Your Backstage Pass to Life as a Local Musician

265

It’s easy to romanticize the lives of musicians. As a Michigan teenager, I would read Creem and Rolling Stone and Circus and Crawdaddy like scripture from a holy text, wide-eyed and slack-jawed at the carnivalized truth being programmed into my largely empty head. I saw acts like Queen, Lynyrd Skynyrd, Elton John, and Aerosmith blow into Detroit, ask how we, as a city, were doing that night, then play through an industrial fog of pot smoke before blowing right back out, headed for the next urban center, the next party, the next adoring crowd, the next adventure of titanic (and often Titanic) proportions. They were bigger than life, and thus, by flawed logic, better than life.

Illustration by Joe Wilson

With my early ’80s arrival in Cincinnati, my rosy shades were painted black. A few months as publicity manager for Bogart’s revealed the wealth of unpleasantry that happens behind the curtain at the other end of the rock and roll spectrum. But along the way, I became acquainted with some local bands and made friends with some who became local musical celebrities—John Curley, David Rhodes Brown, Rob Fetters, Ric Hickey, Chuck Cleaver. Through their struggles, the dots that these artists had to connect in order to establish themselves in the elusive “bigger picture” were brought into focus: get friends to show up at your gigs, get them to bring their friends, grow a fan base, play bigger bars, maybe nab an opening slot for a national act on its way up (or on its way down), hit the studio to record some of your pithy and insightful original songs, get some local airplay, sell 1,000 copies of your release (or have 500 in your garage perpetually), play out of town, catch the attention of a touring band, and hitch along to see the wider world. Lather, rinse, repeat, and keep a sharp eye out for the brass ring offered by a record label.

It wasn’t easy or glamorous, but merely the cost of living a rock star lifestyle in Cincinnati. I witnessed a few who managed to snag one or two of those brass rings along the way: Afghan Whigs, Walk the Moon, Heartless Bastards, The National, Wussy. A few even stuck around town. Most did not.
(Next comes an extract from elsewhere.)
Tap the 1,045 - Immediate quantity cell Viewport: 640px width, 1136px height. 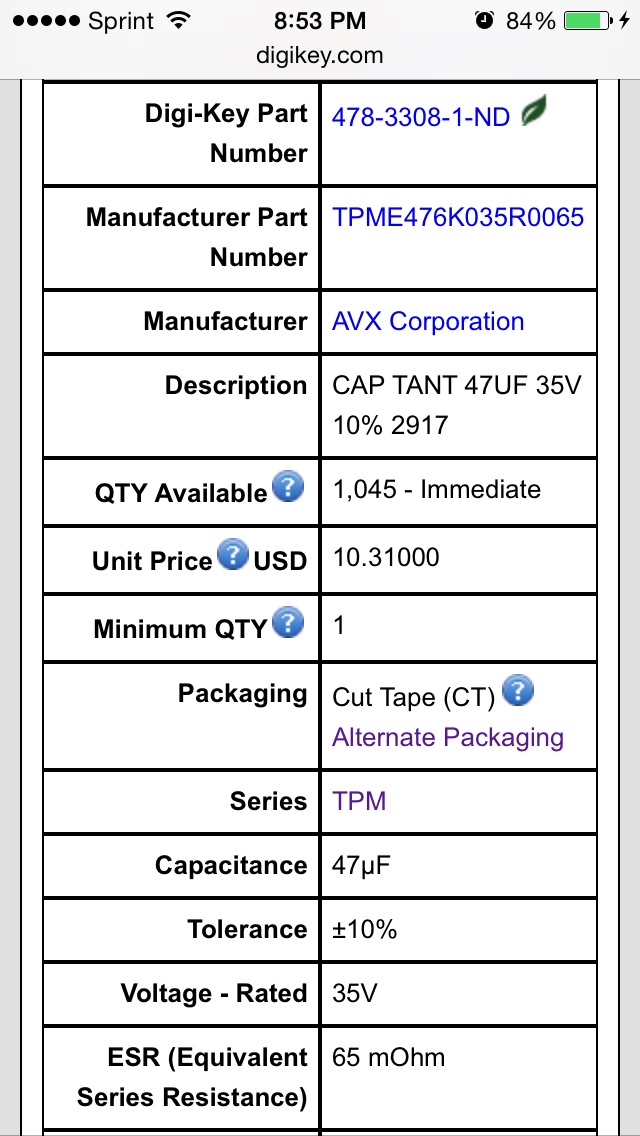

Parts of that “success” construct still exist in the evolution of the local band, though the internet and various technological and social advances have made the label side of the equation fairly irrelevant. And while there are very few radio programmers slotting local music these days, that’s OK too; post a song on Bandcamp or YouTube and you’re likely to get more listens than you could generate from radio play or bar patronage.

The point is that, from back in the day to right bloody now, local musicians have never been able to afford the luxury of idealism. They have real bills to pay, real problems to solve, real pain to assuage, and, in some cases, real families to support. For a fair majority of them, that’s meant taking on a real job to offset the abject poverty of life in a van with a band, while simultaneously shoehorning all of the necessary aspects of their musical lives—writing, practicing, gigging, recording, promoting, hustling—into their daily/weekly/monthly routines. The fortunate ones have found a way to fold their musical ambitions into full-time jobs by opening studios and becoming producers. Others seek employment that will accommodate their erratic hours and schedules. But for most, it’s just something they make time for, with the occasional bar tab to boot.

My Cincinnati backstage reality check ultimately supplanted my idealized notions of a musician’s existence, replacing them with an enormous respect for the dedication these folks devote to the nuts and bolts of their lives, and the astonishing amount of passion they channel into pursuing their creative callings. The idea of anyone working that hard to maintain a semi-normal lifestyle just to keep their literal and metaphorical van chugging toward a dream that may never fully come true—it’s almost, well, romantic.